# Placement of rockwool- In front or behind perforated gypboard



## venkataraman manu (Dec 11, 2011)

Hi, Shaksters,
I am in the process of panelling my HT room. I am using gypsum perforated boards from St.Gobain and pine wood panels. My question is- Can I use the rockwool 2" or 4" _behind_ the perforated panels or should I frame and hang them in front? 
It is esthetically nice to hide the rockwool behind but my doubt is, will it still be acoustically effective as absorbers? I have visited my friend's HT where he has used them behind perforated boards and it is working there.Clap echos are not there.Clarity of voice is quite good too.No measurements done in the room though. Must I increase the rockwool thickness (to make it more effective) in case I place them behind the boards?
Any experience on it for you to share?
Thanks:blink:


----------



## Ile (Nov 23, 2010)

venkataraman manu said:


> Can I use the rockwool 2" or 4" _behind_ the perforated panels or should I frame and hang them in front?
> 
> It is esthetically nice to hide the rockwool behind but my doubt is, will it still be acoustically effective as absorbers? I have visited my friend's HT where he has used them behind perforated boards and it is working there.Clap echos are not there.Clarity of voice is quite good too.No measurements done in the room though. Must I increase the rockwool thickness (to make it more effective) in case I place them behind the boards?
> :


Placing wool behind panels is pretty much products whole idea. Low to mid frequency absorbtion is pretty same that bare wool. Behind panels doesn't absorbt high frequencies as effective, that is usually only good thing when big areas are covered so you won't absorbt high end too much.

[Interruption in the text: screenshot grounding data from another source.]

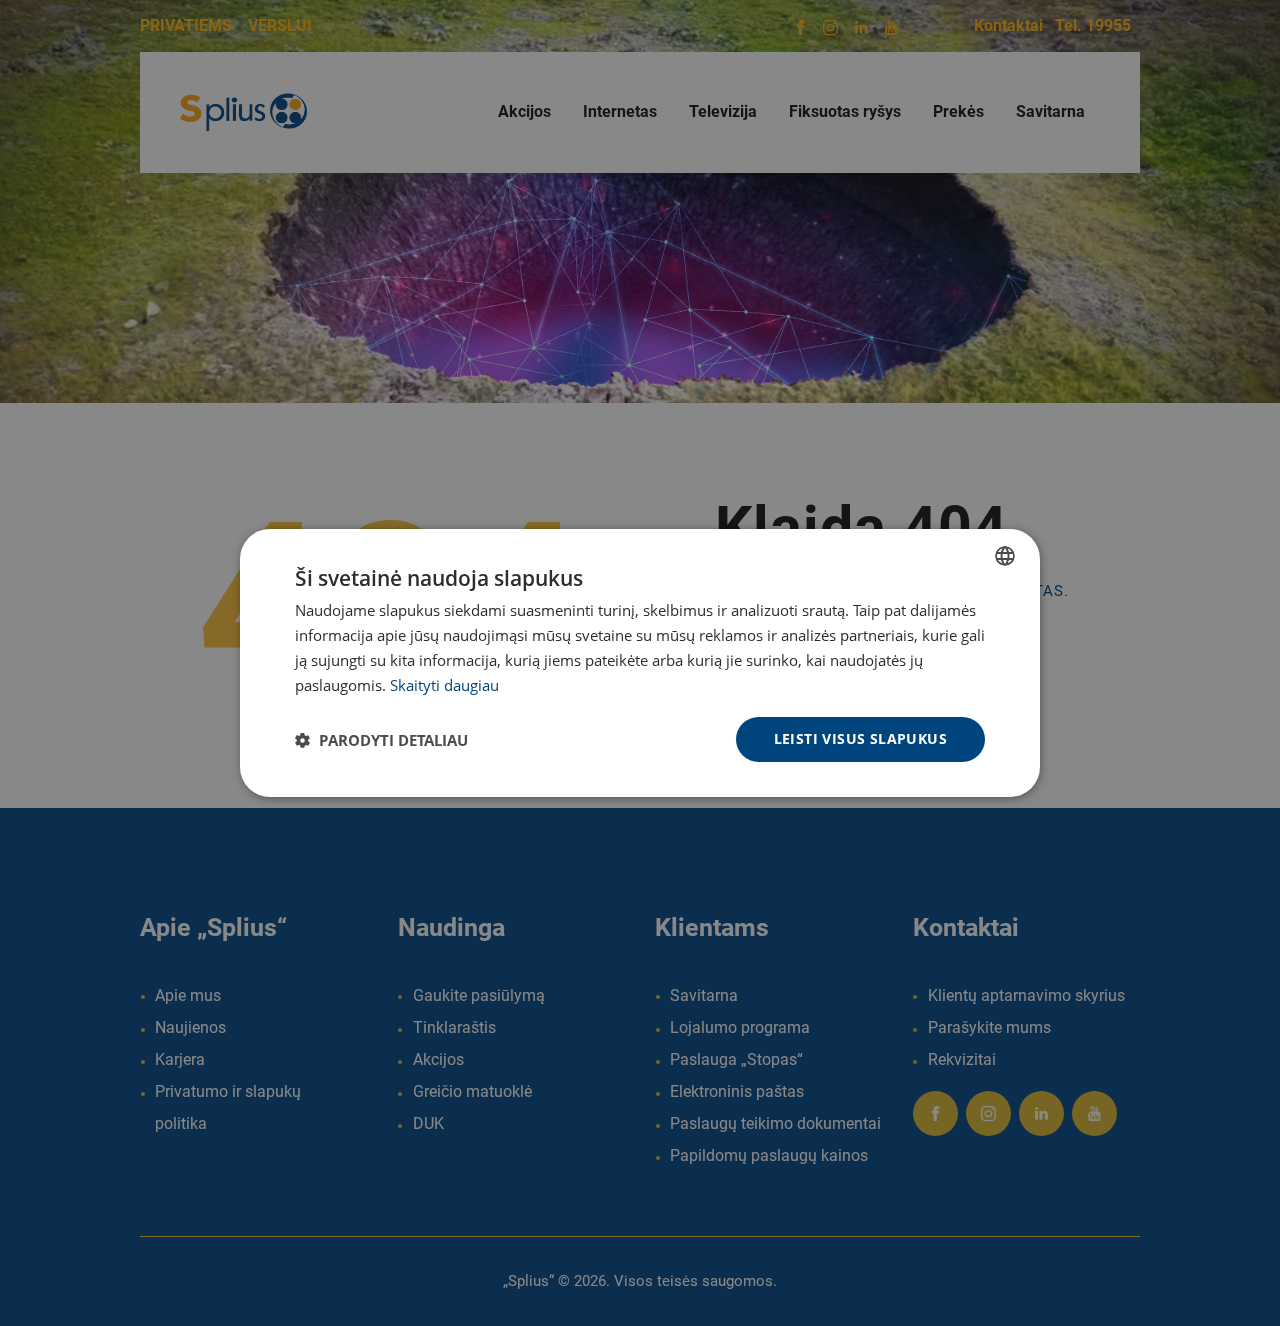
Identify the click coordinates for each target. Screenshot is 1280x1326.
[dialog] (640, 663)
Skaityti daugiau (444, 685)
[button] (381, 740)
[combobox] (1005, 556)
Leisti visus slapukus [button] (860, 738)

Most gyptones measurements are made without and with 2" wool behind panels.
As you can see using 2" wool behind panel will save some space against just huge air gap.


----------



## venkataraman manu (Dec 11, 2011)

Thanks,Shakster,
But there are others ( Brian Pape, lead acoustician GIK acoustics for instance ) who feel that 
it must be in front and not behind.
So it is not as clear cut as you make it to be, it looks like:dontknow:


----------



## bpape (Sep 14, 2006)

If it's perforated relatively densely, it will provide some overall decay time control. I wouldn't want to use it that way at reflection points and the minimal thickness of a wall isn't going to be sufficient for deep bass control.

Bryan


----------